-- EXCERPTED PASSAGE --
◆ ◆ ◆

(RADIATOR) PEAP and NT Domain auth

Mike McCauley mikem at open.com.au
Mon Dec 15 17:14:20 CST 2003 

Hello Chuck,


On Tue, 16 Dec 2003 02:06 am, Chuck Byam wrote:
> I can get nt domain auth working and peap against a local file, but how
> does one configure peap and nt together?  It appears that it doesn't know
> how to handle the inner request for anonymous.

In order to use PEAP-MSCHAPV2 with windows NT passwords, you will need to use 
the new AuthBy LSA module included as part of Radiator 3.7 and later.

Cheers.


>
> Thanks,
> ----
> Chuck Byam
>
> ============
>
> Foreground
> LogStdout
> LogDir		/var/log/radius
> DbDir		/etc/radiator
> # Use a low trace level in production systems. Increase
> # it to 4 or 5 for debugging, or use the -trace flag to radiusd
> Trace 		5
>
> # You will probably want to add other Clients to suit your site,
> # one for each NAS you want to work with
>
> <Client 10.4.40.31>
> 	Secret mysecret
> </Client>
>
> <Client 127.0.0.1>
> 	Secret mysecret
> </Client>
>
> # This is where we autneticate a PEAP inner request, which will be an EAP
> # request. The username of the inner request will be anonymous, although
> # the identity of the EAP request will be the real username we are
> # trying to authenticate.
> <Handler TunnelledByPEAP=1>
> 	<AuthBy FILE>
> 		Filename %D/users
>
> 		# This tells the PEAP tclient what types of inner EAP requests
> 		# we will honour
> 		EAPType PEAP
>
>                 # This will set up some standard reply items for
>                 # your NAS, you may need others for your NAS
>                 DefaultReply Service-Type=Framed-User,Framed-Protocol=PPP
>
> 		# This tells the PEAP client what types of inner EAP requests
> 		# we will honour
> 		EAPType MSCHAP-V2
> 	</AuthBy>
> </Handler>
>
>
> # Handles all realms:
> <Handler>
> 	<AuthBy FILE>
> 		Filename %D/users
> 		EAPType PEAP
> 		EAPTLS_CAFile %D/certificates/demoCA/cacert.pem
> 		EAPTLS_CertificateFile %D/certificates/cert-srv.pem
> 		EAPTLS_CertificateType PEM
> 		EAPTLS_PrivateKeyFile %D/certificates/cert-srv.pem
> 		EAPTLS_PrivateKeyPassword whatever
> 		EAPTLS_MaxFragmentSize 1024
> 		AutoMPPEKeys
> 		SSLeayTrace 4
>
> 		# You can configure the User-Name that will be used for the inner
> 		# authentication. Defaults to 'anonymous'. This can be useful
> 		# when proxying the inner authentication. If tehre is a realm, it can
> 		# be used to choose a local Realm to handle the inner authentication.

◆ ◆ ◆

-- RECORDED INFORMATION --

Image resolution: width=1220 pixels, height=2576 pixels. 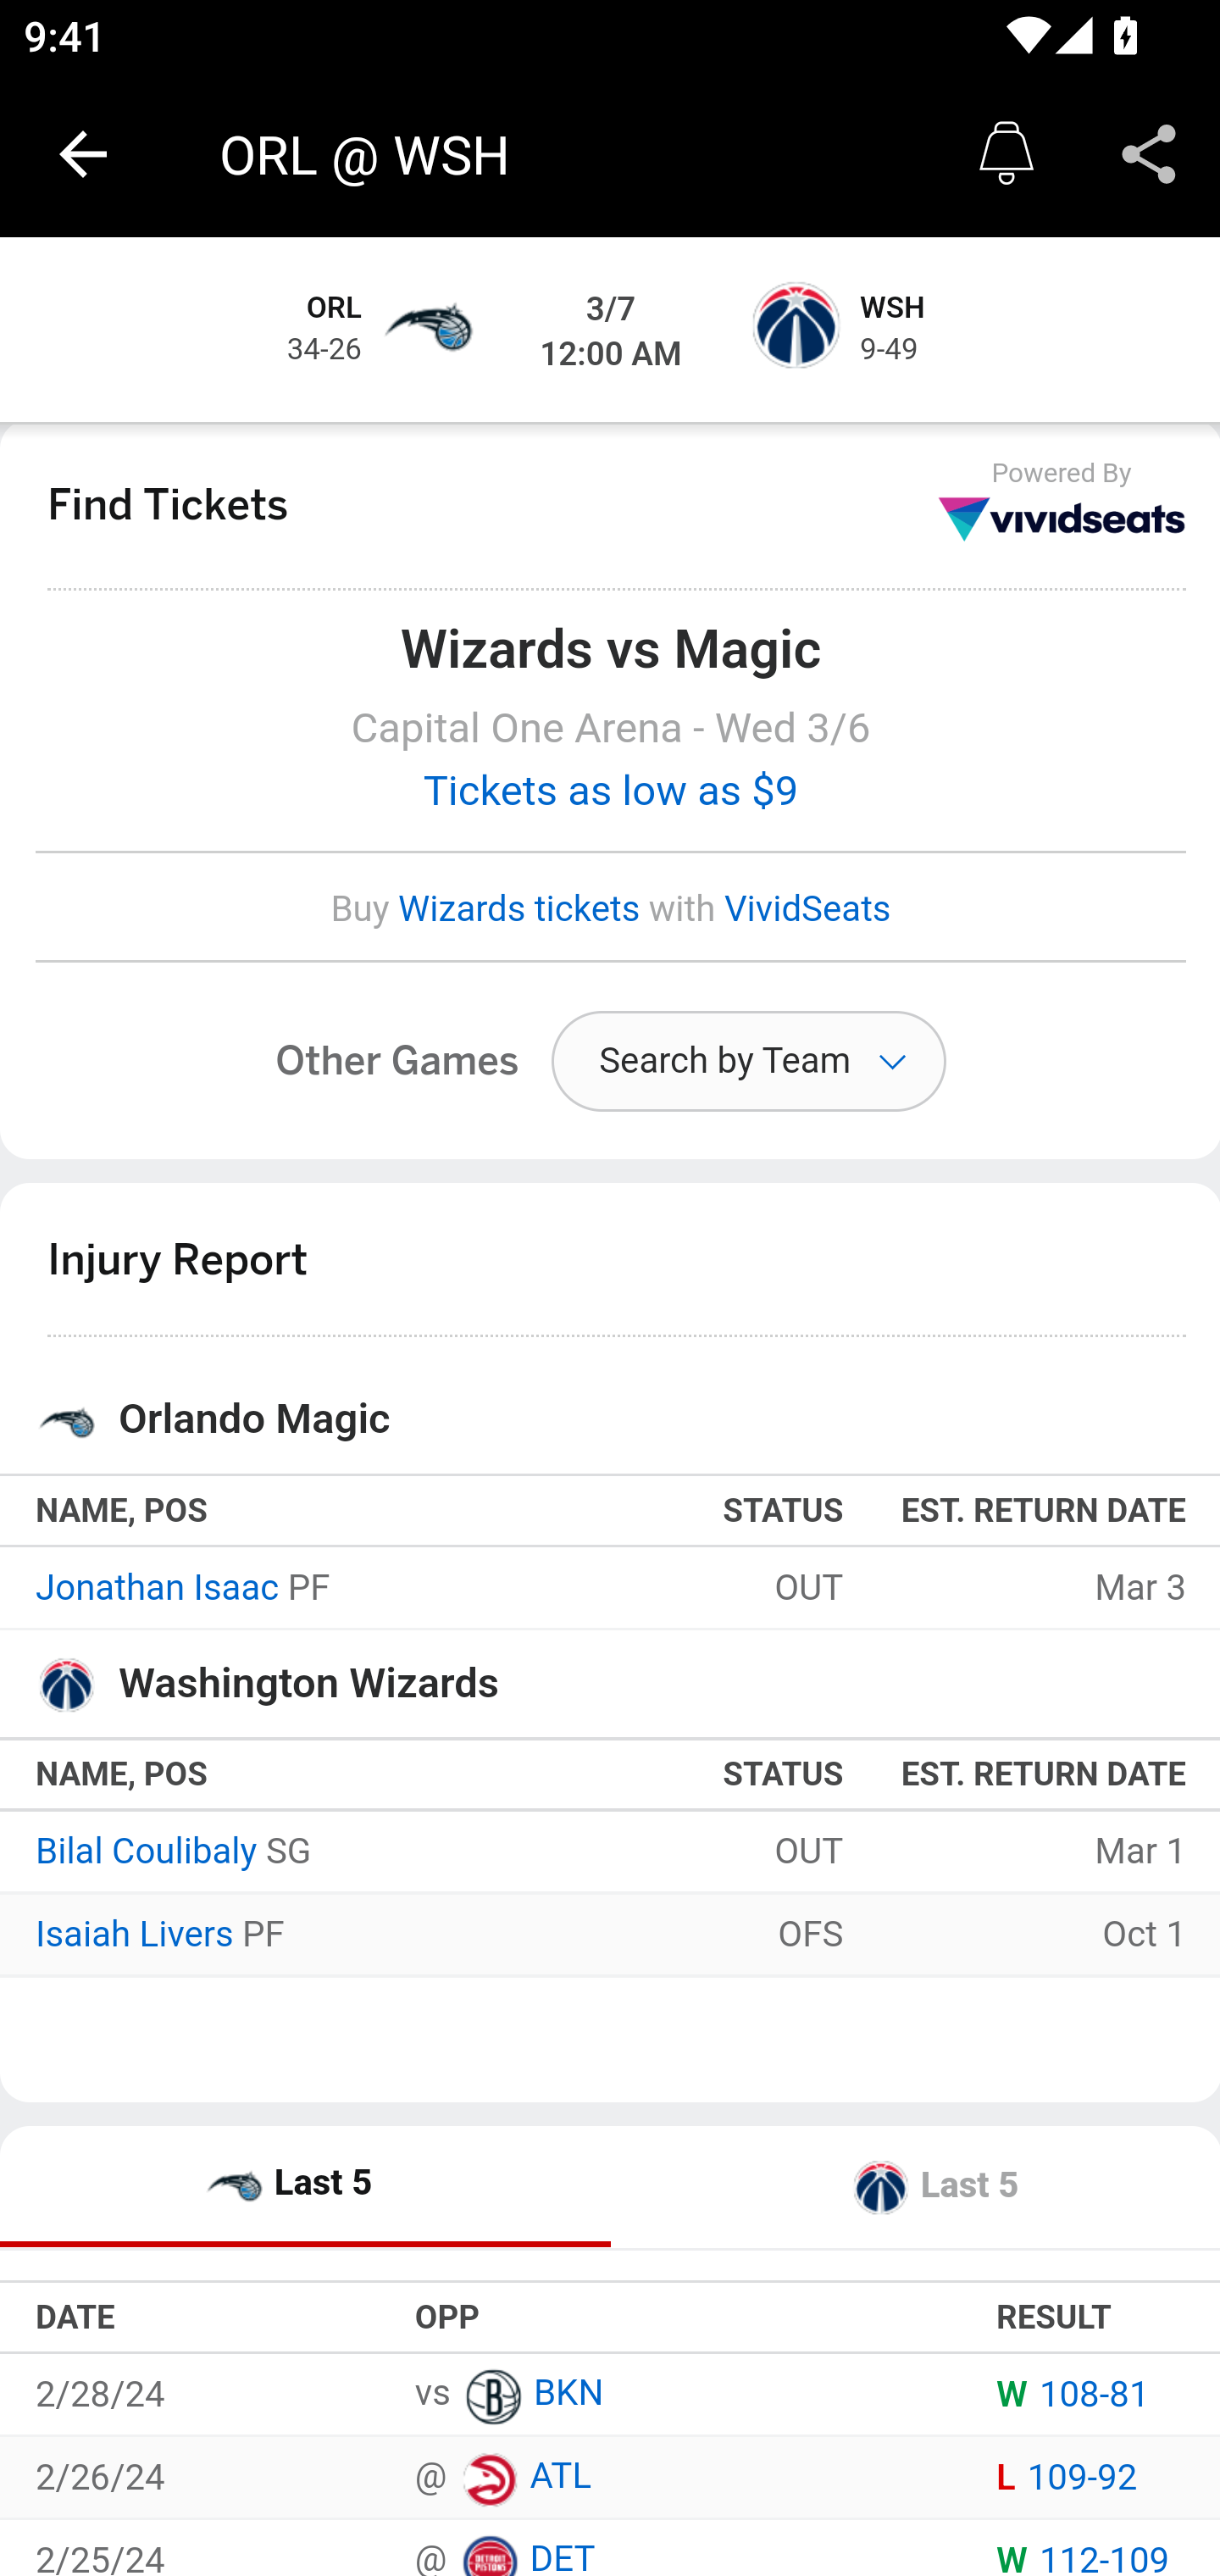 I want to click on @ATL @ ATL, so click(x=502, y=2479).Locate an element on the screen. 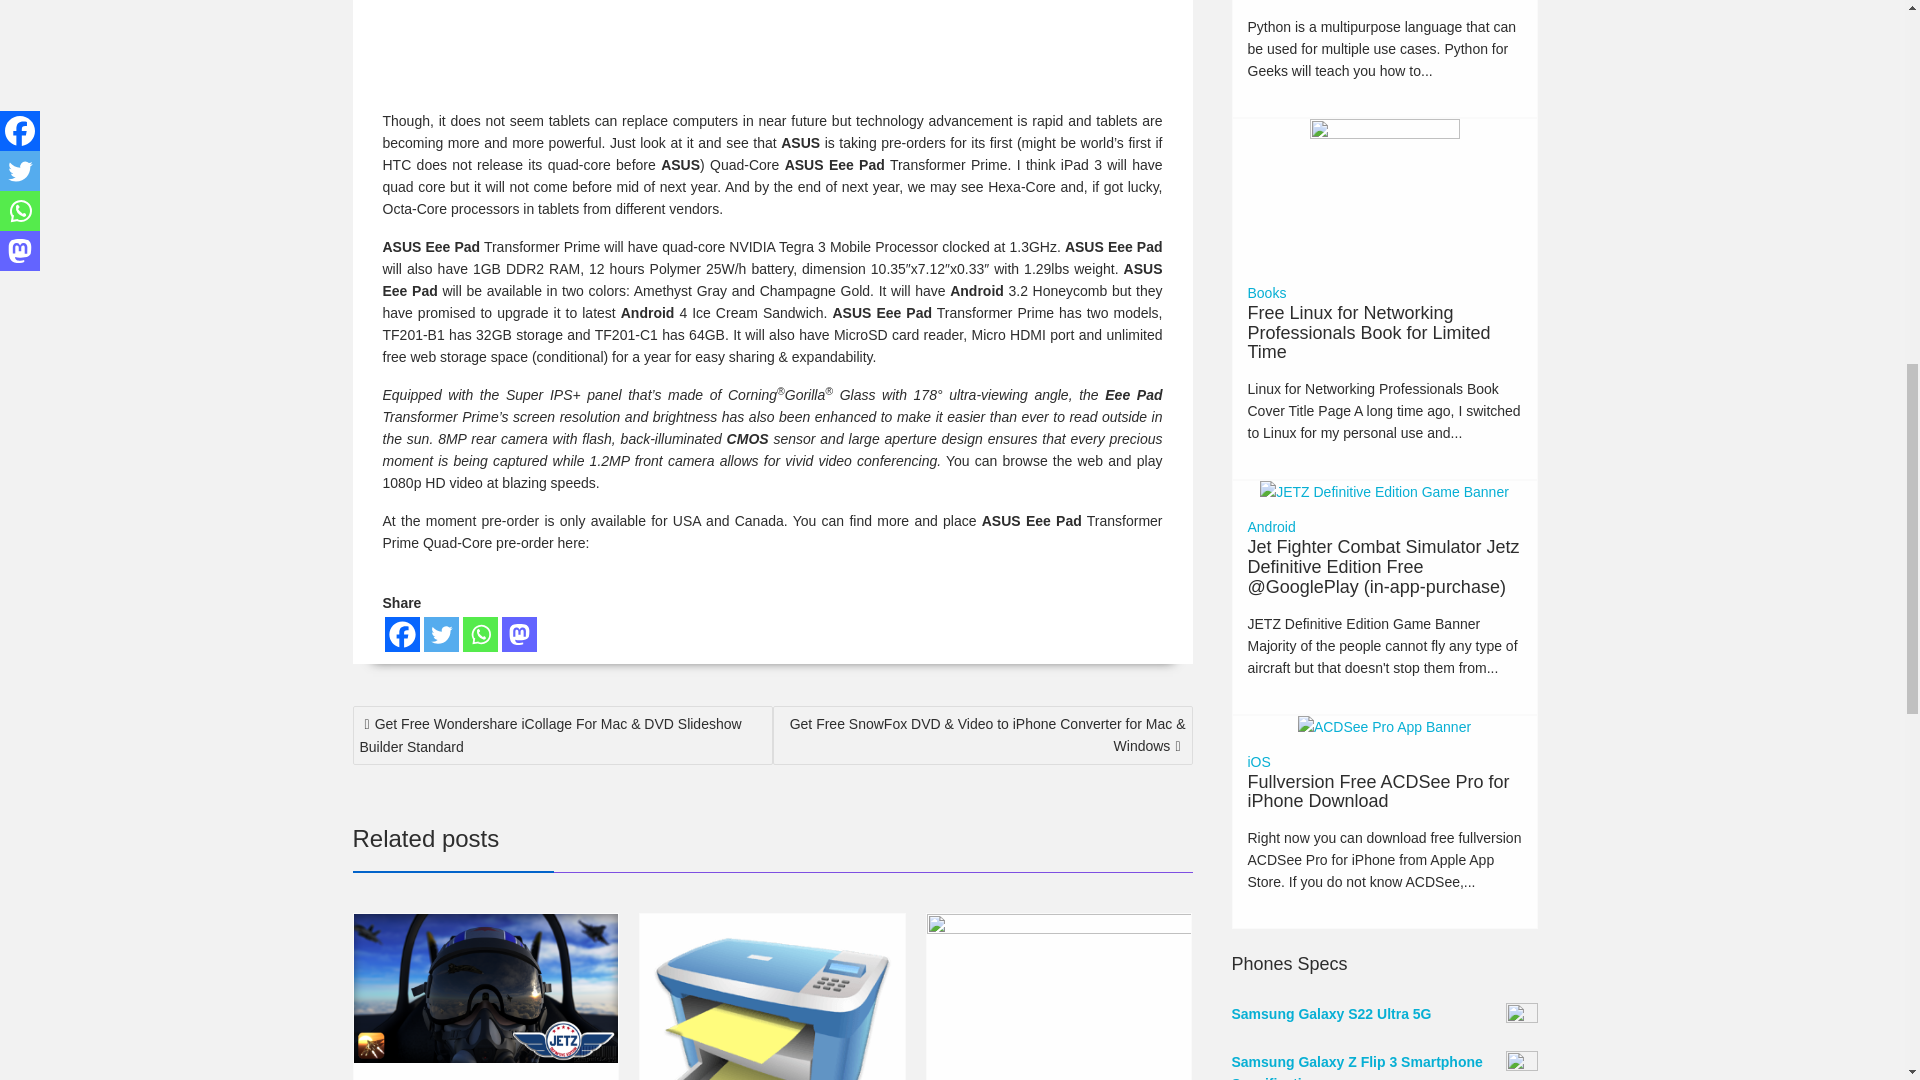  ASUS Eee Pad Transformer Prime is located at coordinates (689, 46). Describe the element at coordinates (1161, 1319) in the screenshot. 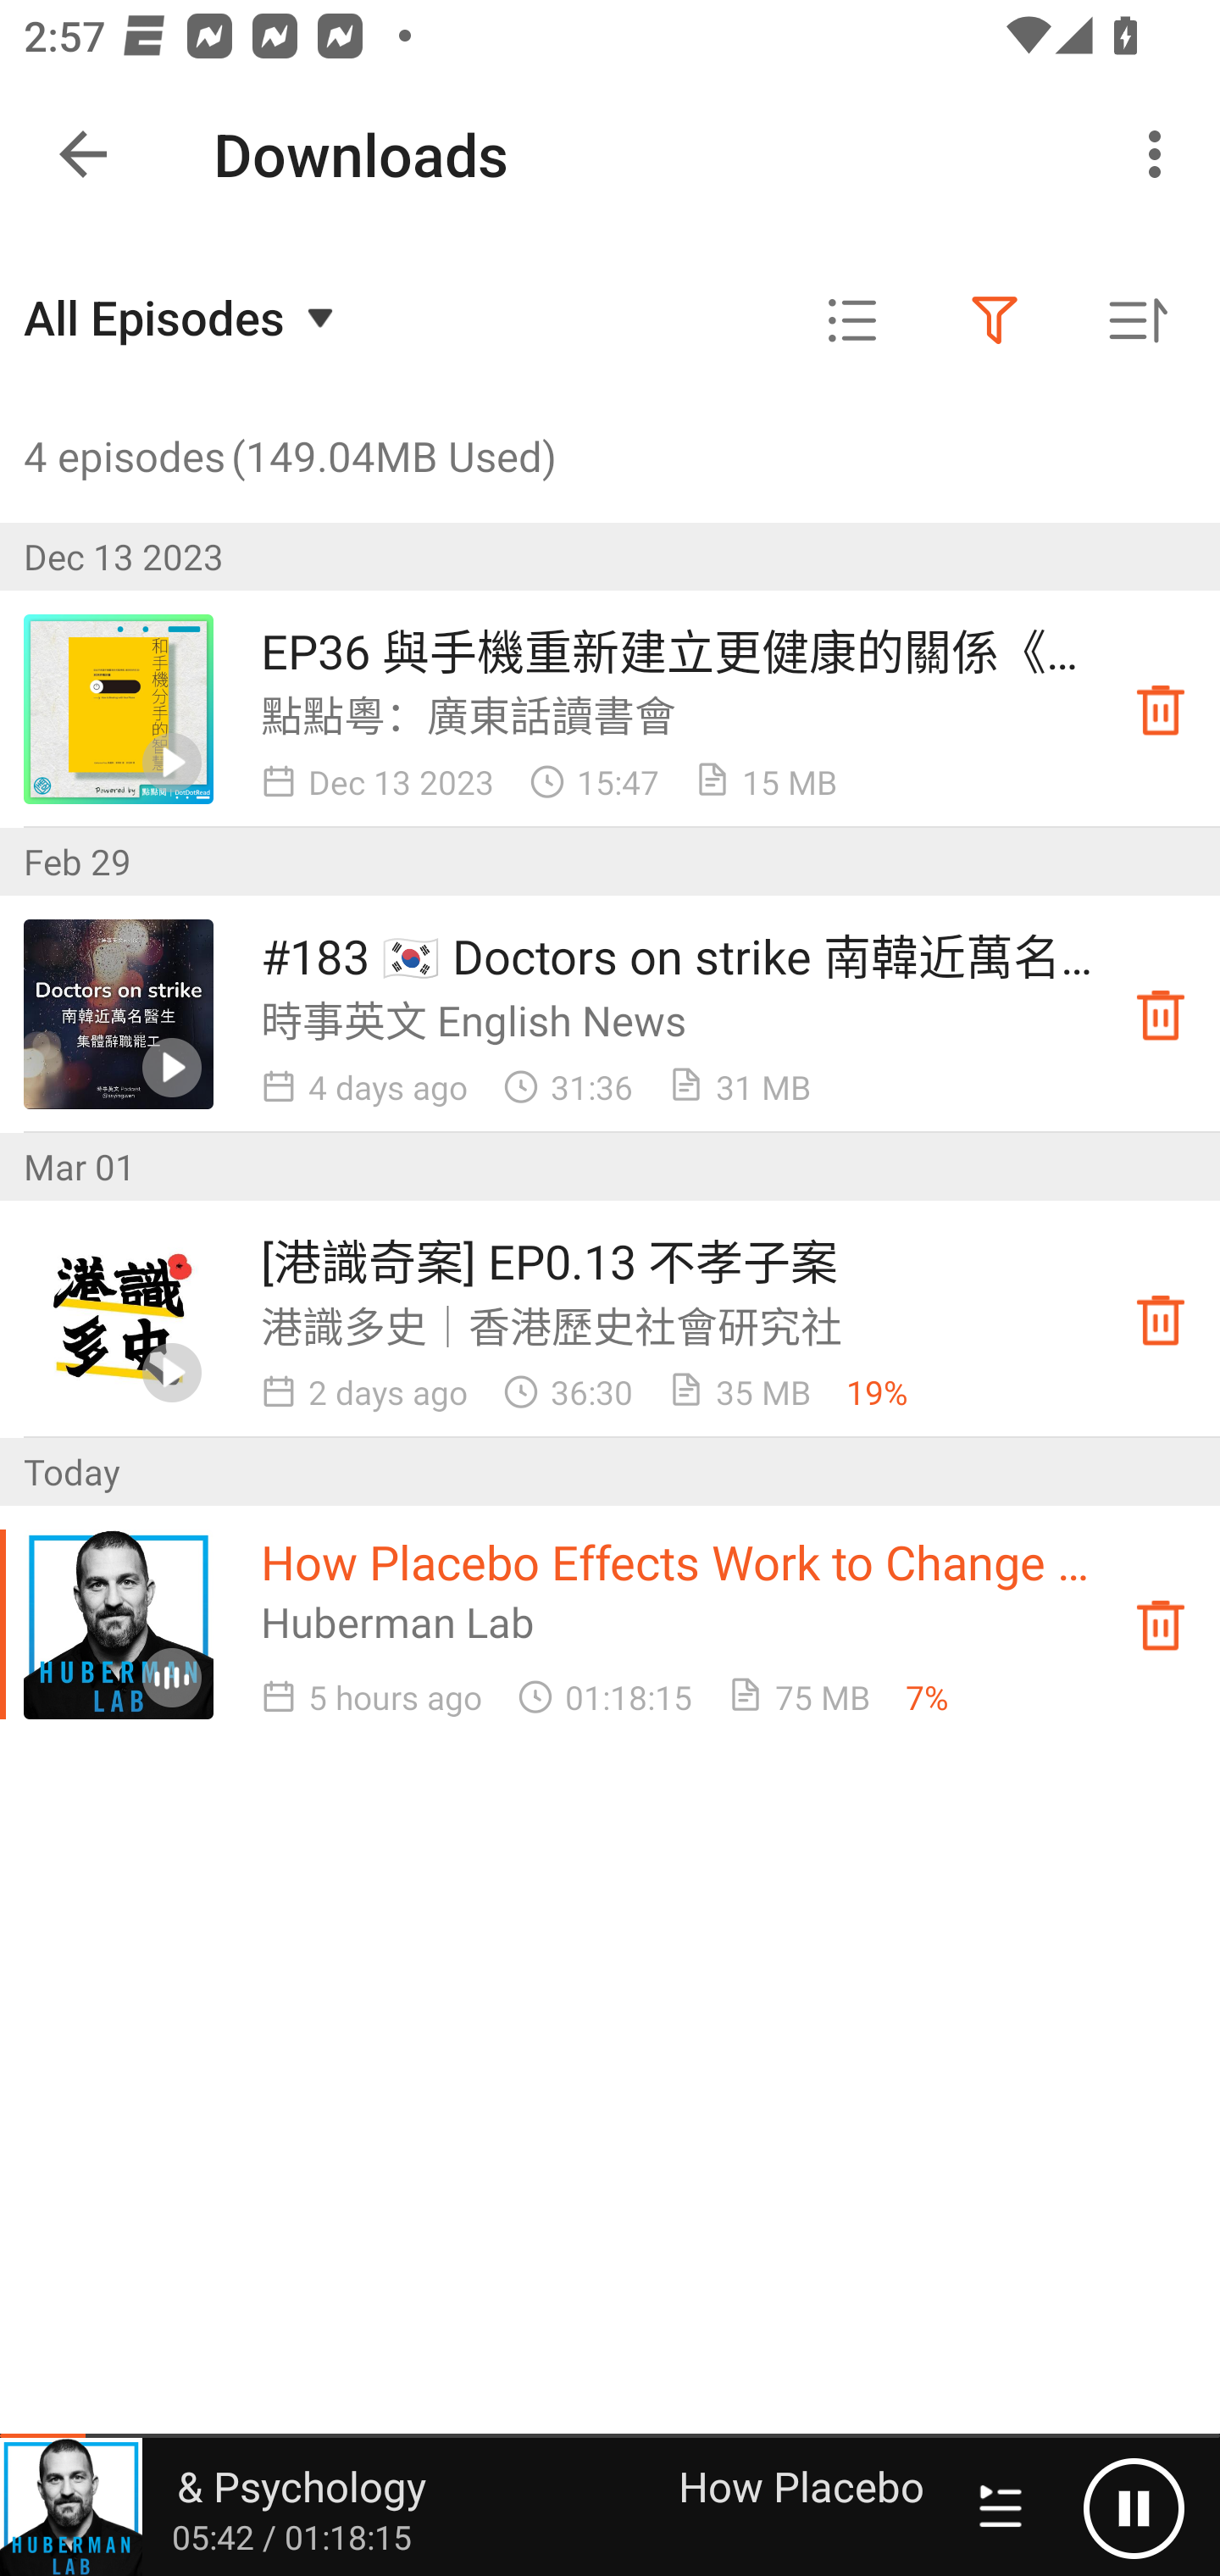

◆ ◆ ◆

Answer these about the mailing-list post on PEAP and NT domain authentication:
(a) Which module does the reply say is needed to use PEAP-MSCHAPV2 with Windows NT passwords, and in which Radiator versions is it included?
(b) What Trace level does the quoted configuration set?
(c) According to the configuration comments, what is the default User-Name for the inner authentication?

(a) AuthBy LSA, included in Radiator 3.7 and later
(b) 5
(c) anonymous